A jornalista e servidora pública, utilizou o espaço sobre o tema em seu programa para levantar um debate sobre o papel do poder executivo municipal na implementação de uma guarda civil, feita por civis. Confira o trecho das propostas de Lenilda sobre a segurança pública:
- Desmilitarização da Guarda Municipal: A desmilitarização da Guarda Municipal exige uma reestruturação profunda, afastando-se do modelo policial militarizado. Propomos a transformação da Guarda Municipal em uma Guarda Civil municipal com foco na proteção comunitária.
A Guarda Civil deve atuar como parceira da comunidade, priorizando ações preventivas e de proximidade, como programas de educação para o trânsito, patrulhamento comunitário e mediação de conflitos.
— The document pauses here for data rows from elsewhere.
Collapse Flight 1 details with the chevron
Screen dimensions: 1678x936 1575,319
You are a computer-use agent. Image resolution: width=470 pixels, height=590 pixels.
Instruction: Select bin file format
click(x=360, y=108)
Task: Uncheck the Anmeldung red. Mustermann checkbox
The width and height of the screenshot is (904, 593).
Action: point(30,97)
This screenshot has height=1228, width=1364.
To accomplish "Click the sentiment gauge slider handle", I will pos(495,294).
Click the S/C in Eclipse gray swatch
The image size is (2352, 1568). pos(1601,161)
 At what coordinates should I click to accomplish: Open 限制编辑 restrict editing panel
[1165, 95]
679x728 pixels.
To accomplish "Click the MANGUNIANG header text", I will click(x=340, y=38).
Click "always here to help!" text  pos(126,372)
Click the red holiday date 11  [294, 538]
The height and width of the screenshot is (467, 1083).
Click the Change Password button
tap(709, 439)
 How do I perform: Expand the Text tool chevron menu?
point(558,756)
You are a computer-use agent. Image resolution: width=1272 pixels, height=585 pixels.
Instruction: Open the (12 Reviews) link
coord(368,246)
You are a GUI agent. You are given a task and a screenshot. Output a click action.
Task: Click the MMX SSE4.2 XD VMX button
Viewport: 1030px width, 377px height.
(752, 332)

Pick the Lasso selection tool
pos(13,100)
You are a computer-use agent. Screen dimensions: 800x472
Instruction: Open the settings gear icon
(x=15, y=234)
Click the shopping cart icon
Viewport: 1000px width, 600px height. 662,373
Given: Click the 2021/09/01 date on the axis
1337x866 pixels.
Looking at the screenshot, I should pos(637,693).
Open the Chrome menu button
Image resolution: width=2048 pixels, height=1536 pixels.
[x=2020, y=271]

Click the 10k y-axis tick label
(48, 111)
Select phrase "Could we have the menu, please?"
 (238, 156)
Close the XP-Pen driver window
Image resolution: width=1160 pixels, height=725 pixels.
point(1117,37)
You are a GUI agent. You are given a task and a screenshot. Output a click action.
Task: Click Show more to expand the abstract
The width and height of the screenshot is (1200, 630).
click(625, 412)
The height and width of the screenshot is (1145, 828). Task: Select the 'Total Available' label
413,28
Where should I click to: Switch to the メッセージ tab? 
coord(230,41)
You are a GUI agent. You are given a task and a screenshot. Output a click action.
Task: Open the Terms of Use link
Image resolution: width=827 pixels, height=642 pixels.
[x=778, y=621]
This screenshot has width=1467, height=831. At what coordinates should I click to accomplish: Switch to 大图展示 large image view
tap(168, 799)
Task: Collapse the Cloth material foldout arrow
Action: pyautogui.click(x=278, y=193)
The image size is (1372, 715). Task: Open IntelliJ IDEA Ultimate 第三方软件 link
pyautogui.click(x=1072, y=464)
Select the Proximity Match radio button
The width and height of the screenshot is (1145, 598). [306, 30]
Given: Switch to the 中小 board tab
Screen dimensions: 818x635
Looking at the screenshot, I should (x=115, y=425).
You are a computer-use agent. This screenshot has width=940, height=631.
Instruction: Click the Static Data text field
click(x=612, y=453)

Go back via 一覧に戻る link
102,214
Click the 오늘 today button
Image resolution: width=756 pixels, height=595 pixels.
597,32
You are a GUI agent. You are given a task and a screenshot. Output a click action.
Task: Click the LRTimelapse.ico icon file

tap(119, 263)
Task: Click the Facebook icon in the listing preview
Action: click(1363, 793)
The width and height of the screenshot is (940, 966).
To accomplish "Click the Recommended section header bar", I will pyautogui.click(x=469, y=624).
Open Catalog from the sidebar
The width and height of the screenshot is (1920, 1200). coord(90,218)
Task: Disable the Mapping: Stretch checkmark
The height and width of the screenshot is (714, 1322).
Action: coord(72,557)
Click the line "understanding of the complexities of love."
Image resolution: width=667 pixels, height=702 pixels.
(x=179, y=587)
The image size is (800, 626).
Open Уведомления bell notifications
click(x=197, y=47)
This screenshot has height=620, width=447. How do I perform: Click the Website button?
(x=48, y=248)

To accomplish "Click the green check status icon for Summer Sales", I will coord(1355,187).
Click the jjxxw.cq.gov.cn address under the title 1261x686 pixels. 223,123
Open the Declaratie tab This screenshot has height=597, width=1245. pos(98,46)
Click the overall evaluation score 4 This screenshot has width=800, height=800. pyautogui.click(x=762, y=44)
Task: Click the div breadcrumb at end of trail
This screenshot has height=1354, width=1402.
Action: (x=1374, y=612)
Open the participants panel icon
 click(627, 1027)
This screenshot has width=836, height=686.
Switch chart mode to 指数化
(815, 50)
A militarização das guardas municipais têm gerado inúmeros problemas, como o aumento da violência policial e a violação dos direitos humanos. A proposta de transformar a Guarda Municipal em uma Guarda Civil busca:
- Priorizar a proteção comunitária: A Guarda Civil deve atuar de forma proativa na prevenção e no combate à criminalidade, buscando construir relações de confiança com a comunidade.
- Reduzir a violência policial: A desmilitarização da Guarda Municipal contribui para a redução da violência policial, uma vez que a ênfase será na proteção da comunidade e não na repressão.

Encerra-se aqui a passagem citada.